The trend of homeowners hooking up their own security systems is growing, and it’s putting more power into their hands.

It seems like everyone is either getting a Ring, a Nest camera, or some type of smart phone home system.

Belle Meade Police Chief, Tim Eads said simply having a camera that criminals can see will detour crime. While movies depict criminals cutting the cords on a security camera, Chief Eads said in most cases they do not actually do that. Criminals are looking for an easy target.

Chief Eads said video also helps investigators prosecute crimes.

"We have found that video is very helpful, maybe not 100% percent of the time, but you definitely increase the odds of your crime being solved," said Chief Eads.

Tim Eads said some crimes, like package theft, or car burglaries can be difficult to solve, and the video could make a break a case.

"Sometimes with a criminal case all it takes is one more piece of evidence,” he said.

Paul King, who lives in Nashville hooked up several cameras at his house.

"Basically, I wanted my kids to see who is at the door,” he said.

They are making him feel safer too.

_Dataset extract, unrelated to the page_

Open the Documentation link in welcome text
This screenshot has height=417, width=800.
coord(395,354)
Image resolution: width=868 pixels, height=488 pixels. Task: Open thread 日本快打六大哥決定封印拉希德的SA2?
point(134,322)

A while back, King caught someone stealing out of his car.

"They got $1,000 worth of tech equipment out of my car,” he said.

Yassi Shahmiri, director of communication for Ring, said the cameras are helping fight crime with the video, but also detouring crime as well.

“We've seen a lot of examples of our customers which we call our neighbors detour a crime just by speaking to a visitor who may be checking to see if someone is home before they break in. So, it puts the power into the homeowner’s hands," Shahmiri said.

Chief Eads also said if you have a camera, there is one thing you need to be doing: registering it. That will give the police department all your information if you end up calling them or using your alarm function on your device.